Through this process we will re-invent our group norms, based on relational re-structuring, our collaborations with peers, with co-workers as well as with informal carers and patients, while truly role modelling new ‘rules of engagement’ in interdisciplinary collaboration. Our leadership will be catalytic to sustainable e-health implementation. MLCF, LEADS and their Dutch equivalent propagate leadership in the e-health domain as important competencies for the current generation of physicians. Moreover, healthcare is in urgent need for transformation and HIT offers the disruptive instrument to make this happen. And, as always, the effectiveness of an instrument lies in the skills of the user. Let's lead e-health.

 

Wouter Keijser MD is a transformation coaching expert and combines physician leadership development and interdisciplinary team training in complex system transformation processes within healthcare organisations and European regions integrating e-health enabled healthcare, informal and self-care. As a research associate of University Twente, the Netherlands, Keijser is co-founder of the Dutch Institute for Research and education in Medical leadership and Interdisciplinary collaboration (DIRMI) and the Dutch Framework for Medical Leadership Competencies.

This article is based on current research relating sustainable e-health implementation and physician engagement, co-funded by the European Commission and coordinated by Health Information Management, Barcelona, Spain.


[1] May CR, et al. (2011). Integrating telecare for chronic disease management in the community: What needs to be done? BMC Health Serv Res 2011; 11: 131- doi: 10.1186/1472-6963-11-131 pmid: 21619596.

[2] Mair F, et al (2012). Factors that promote or inhibit the implementation of e-health systems: an explanatory systematic review. Bulletin of the World Health Organization 2012;90:357-364. DOI:10.2471/BLT.11.099424.

[3] Balfour DC, (2009). Health information technology — results from a roundtable discussion. J Manag Care Pharm 2009; 15: 10-7 pmid: 19125556.

[4] Keijser W, et al. (2015). Navigating leadership and culture in the healthcare sector: how can we achieve transformational change? Oral Presentation. International Foundation for Integrated Care, conference, Odense, October 2015. [http://integratedcarefoundation.org/resource/dr-wouter-keijse-university....

[5] MacNeil V, et al. (2014). Experiences of front-line health professionals in the delivery of telehealth: a qualitative study. Br J Gen Pract 2013; DOI: 10.3399/bjgp14X680485

[6] Brewster L (2013). Factors affecting front line staff acceptance of telehealth technologies: a mixed-method systematic review. J Adv Nurs. 2014 Jan; 70(1):21-33. doi: 10.1111/jan.12196.
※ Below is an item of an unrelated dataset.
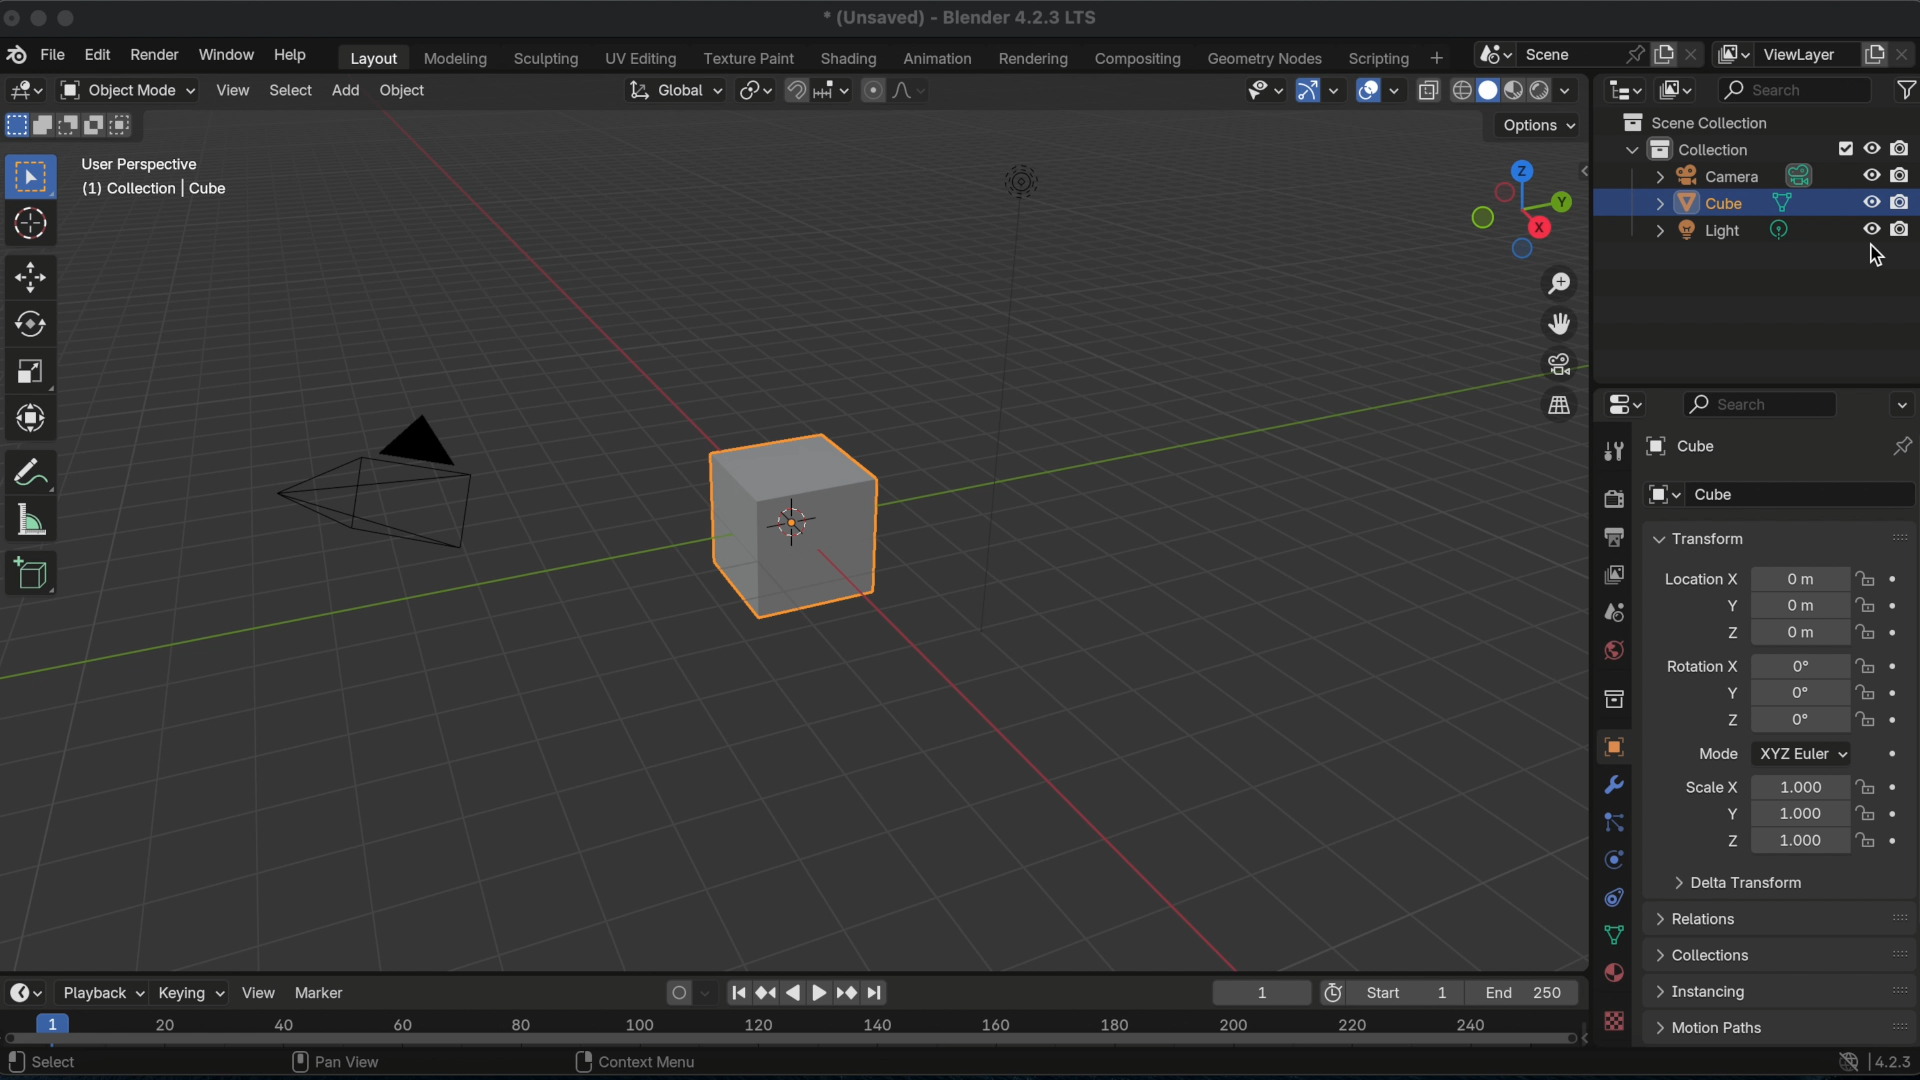 The height and width of the screenshot is (1080, 1920). What do you see at coordinates (644, 57) in the screenshot?
I see `UV editing` at bounding box center [644, 57].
[7] Keijser W, et al. (2015). Navigating leadership and culture in the healthcare sector: how can we achieve transformational change? Oral Presentation. International Foundation for Integrated Care, conference, Odense, October 2015. [http://integratedcarefoundation.org/resource/dr-wouter-keijse-university....

[8] Mair F, et al (2012). Factors that promote or inhibit the implementation of e-health systems: an explanatory systematic review. Bulletin of the World Health Organization 2012;90:357-364. DOI:10.2471/BLT.11.099424.